Carving shared. PNG in Victoria's Alcheringa Galley.



The other day we watched a DVD from the library, titled 'Killer Whale and Crocodile': a documentary film about carving, both on our own North West Coast and in Papua New Guinea. As I have been a carver since childhood, I found it very stimulating to see a whole village of carvers along the banks of the Sepik River and it reminded me of a dream I had as a returning CUSO volunteer from S. America. With some courses in Anthropology behind me and the recent experience of living in the far reaches of the Amazon, I was aware of the relentless pace at which Western culture was bulldozing traditional societies and their belief systems aside. As a teacher in Guyana, I was part of that process and it left a somewhat sour taste in my mouth. Surely, I thought, there must be some way, if not to stop it, then to create a transition to give new vitality to traditional beliefs even as things changed on the ground. In fact, surely these traditional ways of living with the world had much to offer the rest of us who were hell bent on destroying the very reality that supported us all.

I was thinking of John Houston's work in the Canadian Arctic where he introduced Inuit people to printmaking, helped create a fine art market and jump-started co-operatives and individual artists into beginning a cultural revival. How about using this model in New Guinea along the Sepik River I thought, or along some new road, hydro dam project or strip mine in 'developing' countries around the world? I checked with my Anthropology prof. and received a guarded answer as I should have expected. Science casts a jaundiced eye on 'social engineering' such as I was innocently proposing.

Imagine my delight to find in the video that the Sepik was producing carvings that make real the cultural stories that underpinned a people's belief in themselves. Some for the tourist market by the kilo, some for the world's fine art collectors market and some for local buildings and ceremonial needs. All these people were somehow blending the old ways with the new, supporting their villages financially and using the net to keep in contact with new ideas and markets around the world.

We in the west tend to think of the Arts as an expensive lump of jelly on top of our ice cream, something good but somehow extra. Too much might even be bad for us! We have lost all those old stories of how things came to be and how we fit into the world and this is to our detriment because these are the roots of image making, of song and dance, of expression itself.
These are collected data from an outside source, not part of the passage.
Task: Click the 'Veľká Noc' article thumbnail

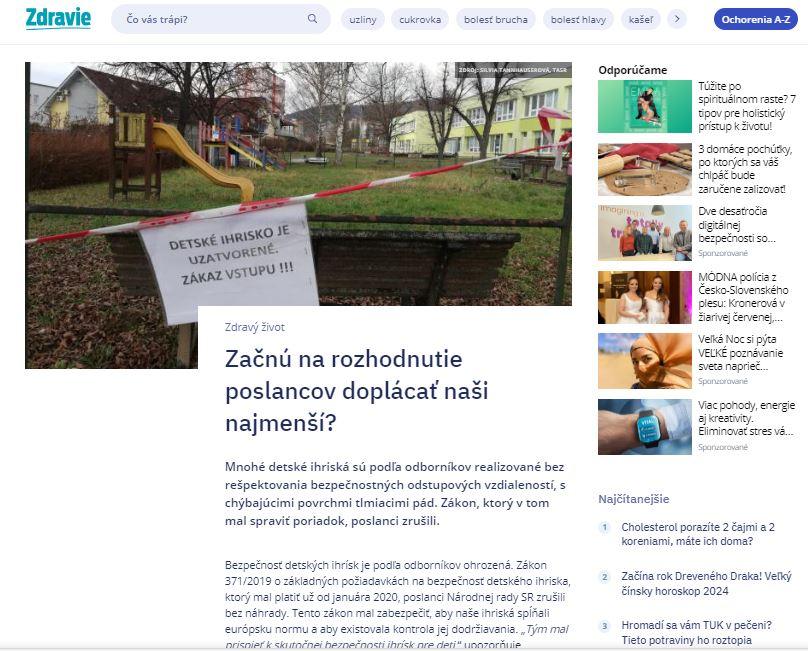Action: (x=644, y=360)
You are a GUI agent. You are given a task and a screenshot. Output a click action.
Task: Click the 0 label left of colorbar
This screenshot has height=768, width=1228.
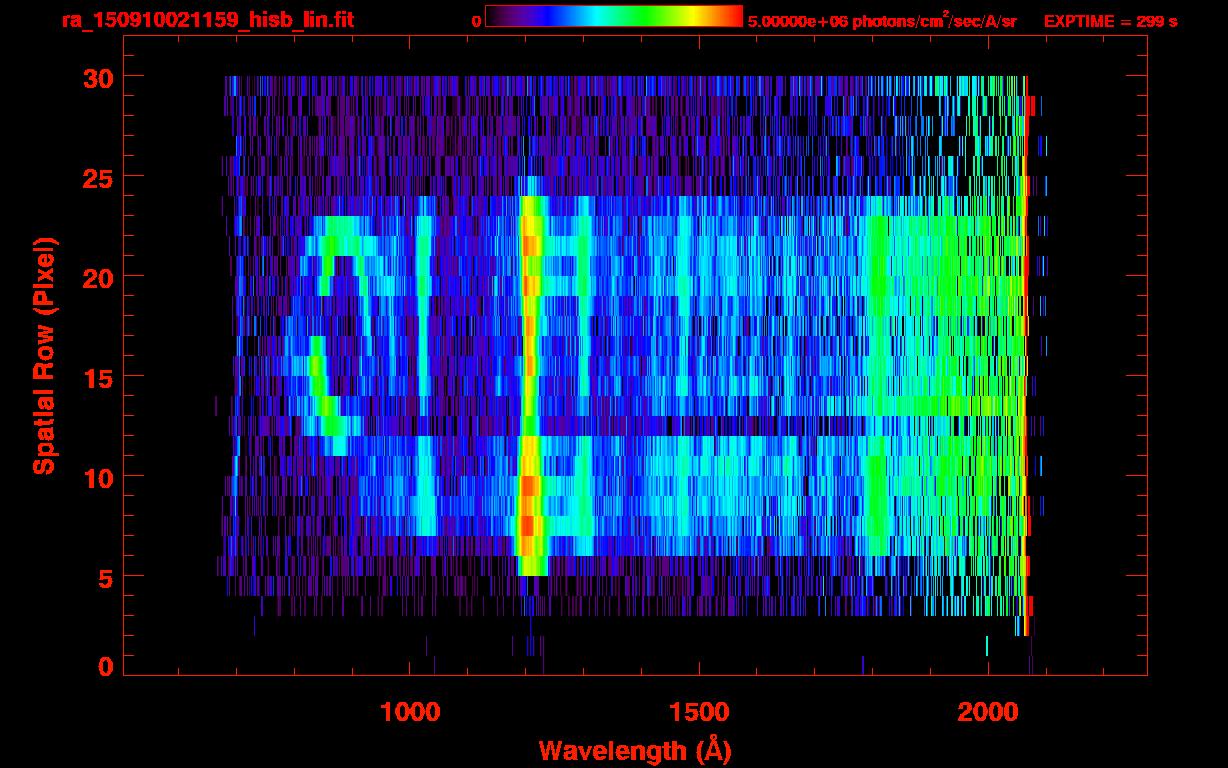(x=477, y=21)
These Sepik carvings oozed energy, raw power and creativity and made the gallery images on the walls of so many contemporary western art galleries seem pallid and uninspired.

We visited the Alcheringa Gallery in Victoria soon after watching the DVD and spent a marvellous time seeing the carvings and talking to the owner/collector who spent time walking us through, pointing things out and discussing the very issues that were in my thoughts when we first returned from our own life changing experiences in the Amazon. And yet, just as I had wondered while wandering in the basement of the National Galley in Ottawa while viewing the Inuit collections, is there some kind of dislocation when we view as ART something so far removed from the role these pieces may play within another societal context? Are we fooling ourselves, is this just another imperial set of acquisitions, taking a cultural artifact and making it 'art' with commercial value within our own cultural context?
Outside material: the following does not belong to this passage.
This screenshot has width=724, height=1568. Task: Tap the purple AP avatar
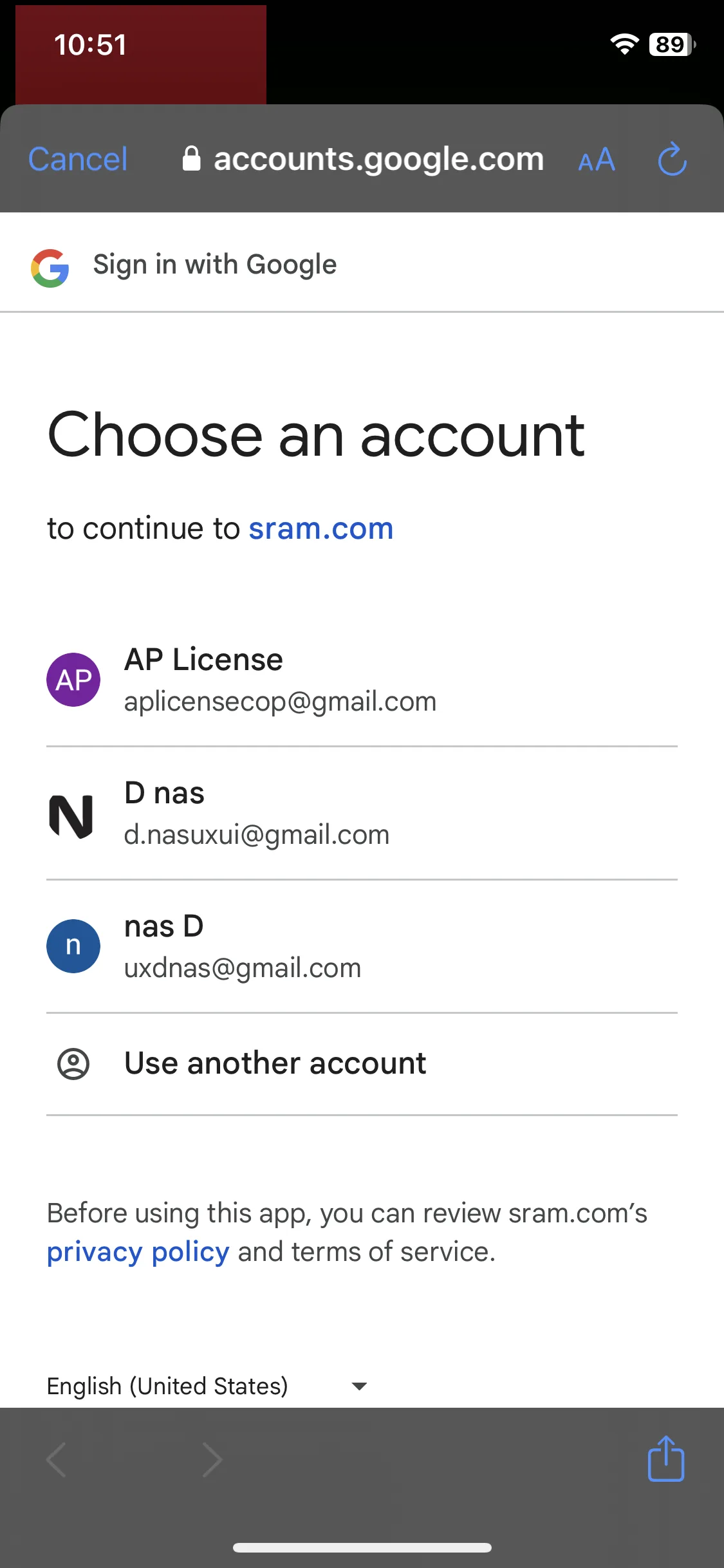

 But even while questioning the whole economic foundation of these displayed carvings I found I got a creative charge and a sense of comradeship with other makers of images because their work was before me in Victoria and not hidden away in a remote ( to us) location. Perhaps the message from that video was that artists share a common vision no matter what their cultural background. If the only way we can be influenced by these carvings ( like Picasso before us) is through a fine art gallery, and if people can support themselves and way of life through making art for others, surely this is a reasonable balance. So, thank you Alcheringa, for making my old dream come true.